Karenanya oleh perusahaan-perusahaan raksasa, kata globalisasi tersebut lalu berubah arti menjadi dominasi. Selain itu pengertian dan pemahaman kelompok yang lebih besar atas kata “perdagangan bebas” (free trade) yaitu kebebasan berdagang namun menurut pengertian pihak yang kecil, kata itu berarti sistem yang menguntungkan pihak yang mempunyai modal besar. Kata “modern” berarti penggusuran pengertian arti tradisional oleh hal-hal baru, yang dianggap lebih menguntungkan dari pada arti tradisional itu. Dengan demikian, tersembunyilah arti lebih dalam dari tradisional, oleh bentuk-bentuk baru yang dianggap modern.
Kata “tempe” umpamanya, dipakaikan untuk menentukan kekurangan, kelemahan atau ketidakmampuan. Mengemukakan suatu istilah “bangsa tempe”, umpamanya, dianggap kalah arti dari bangsa yang kuat. Padahal kata tempe dalam penggunaan di sini, seharusnya sesuai dengan hakikatnya sebagai sesuatu yang memiliki gizi tinggi dan nilai berlebih. Jadi, penggunaan kata itu mencerminkan pandangan salah di masa lampau, bahwa hanya makanan yang menggunakan daging sajalah yang dianggap bergizi.
Demikian pula kata “perdamaian” dalam pergaulan antarbangsa. Sekarang kata itu berarti, tidak adanya peperangan atau penggunaan kekerasan oleh sesuatu pihak atas pihak yang lain, dengan persyaratan dan pengertian dari pihak yang menang. Kata “terorisme” dapat diartikan menurut kepentingan geopolitik negara-negara adikuasa, sehingga yang menentang pengertian tersebut dianggap sebagai teroris. Berhasilkah upaya Presiden George W Bush Jr. mengembalikan arti kata teroris, pada pengertian semula, yaitu penggunaan kekerasan oleh pihak-pihak yang tidak mau berunding? Kalau ini yang dimaksudkan oleh Presiden Amerika Serikat itu, lalu mengapakah harus jatuh korban puluhan ribu jiwa orang-orang yang tidak bersalah, akibat pemboman itu sendiri? Di sini, kita lihat terjadi perubahan arti kata “perdamaian” dan “terorisme”.
*****
Dengan demikian, menjadi jelaslah bagi kita bahwa tindakan pemboman secara masif atas Irak adalah sesuatu yang juga diperdebatkan secara bahasa/epistemologi, dan tidak hanya berdasarkan “rasa panggilan historis” seperti dirasakan pemerintahan Amerika Serikat saat ini. Di sinilah terletak signifikansi dari filsafat dan moralitas, perdamaian dunia tidak selayaknya hanya dibatasi pengertiannya secara geopolitik belaka melainkan harus memasukkan moralitas ke dalam dirinya. Dalam hal ini, moralitas harus ditentukan oleh kerangka multilateral seperti PBB, bukan hanya oleh sebuah negara adikuasa belaka. Mungkin ini terdengar seperti lamunan belaka, namun bukankah cita-cita besar sering berangkat dari lamunan? Lebih jauh lagi, sinisme kekuasaan yang didasari pertimbangan-pertimbangan geopolitik, lalu membuat kita menghadapi jurang pertentangan dan peperangan dalam ukuran yang masif.

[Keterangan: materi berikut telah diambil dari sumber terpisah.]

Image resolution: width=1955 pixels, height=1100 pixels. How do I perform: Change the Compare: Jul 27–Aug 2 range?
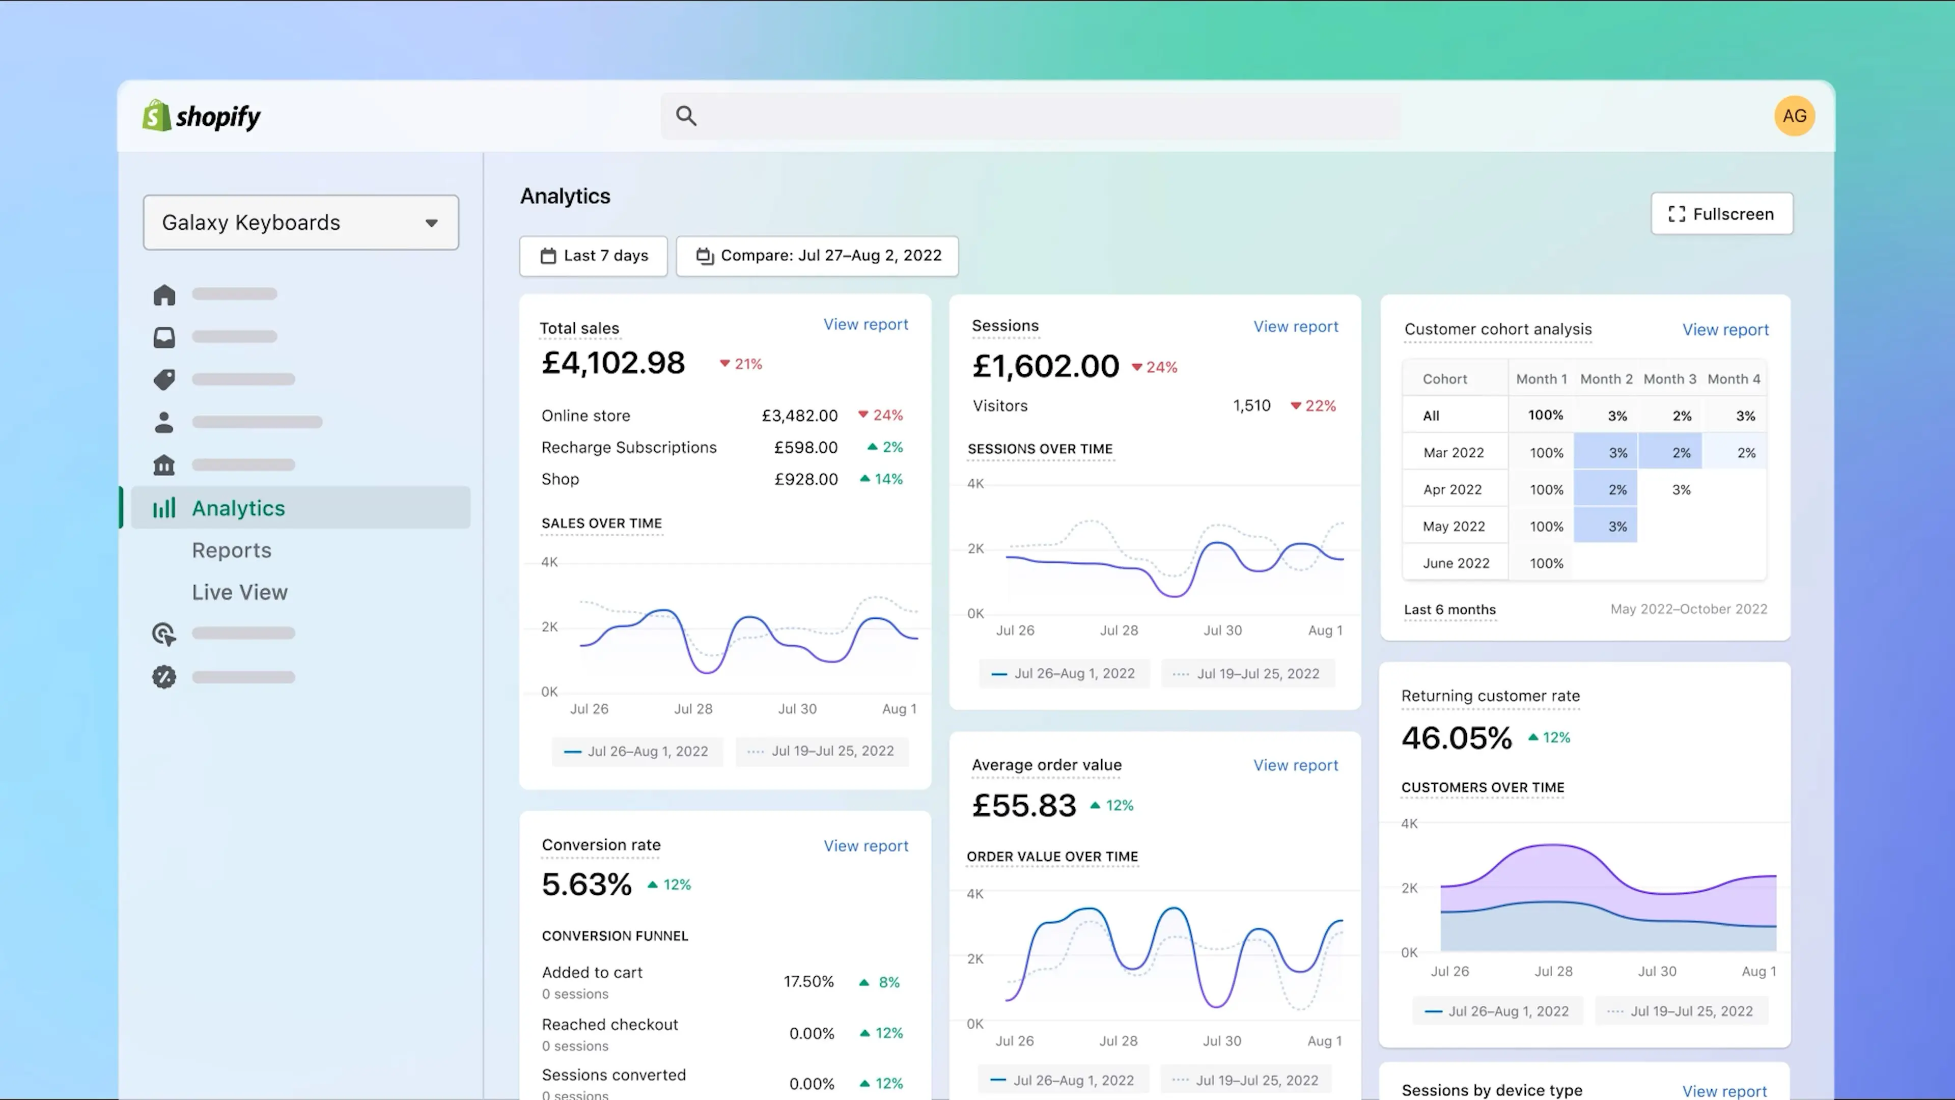point(817,256)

Karenanya, marilah kita berupaya menggunakan ukuran-ukuran moral dan etis dalam tata pergaulan internasional, walaupun banyak penguasa lain memaksakan kehendak dengan menggunakan kekerasan. Bagaimanapun juga, sejarah kekerasan yang telah demikian lama mengikuti umat manusia, tidak dapat begitu saja dihilangkan, apalagi menggunakan kekerasan dalam berbagai bentuk.

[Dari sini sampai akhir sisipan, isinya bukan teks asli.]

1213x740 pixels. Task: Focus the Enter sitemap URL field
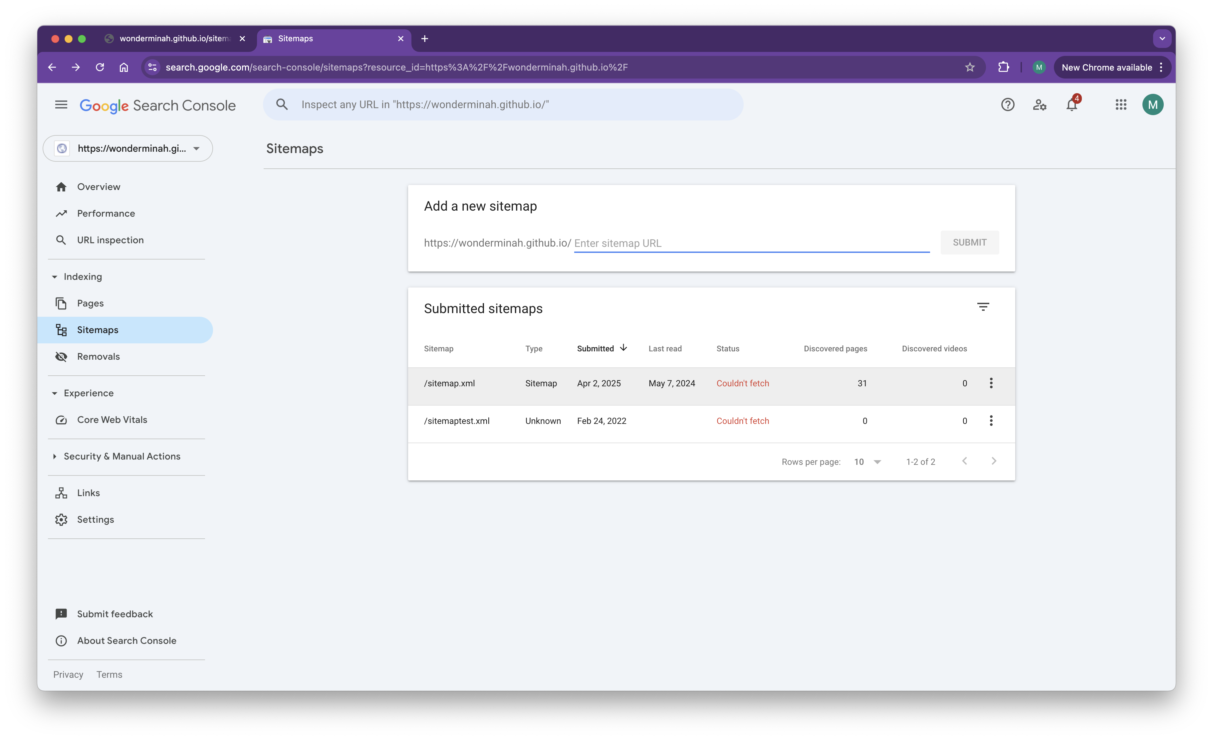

Inilah akibat kalau penafsiran diserahkan kepada sebuah negara adikuasa belaka. Dan ini yang sebenarnya menjadi esensi ajaran Mahatma Gandhi tentang ahimsa dan satya graha dunia tanpa kekerasan. Islam juga menolak penggunaan kekerasan semaunya saja oleh siapapun, dan kekerasan hanya dapat dilakukan oleh kaum muslimin, jika mereka diusir dari rumah-rumah kediaman mereka (idzâ ukhrijû min diyârihim).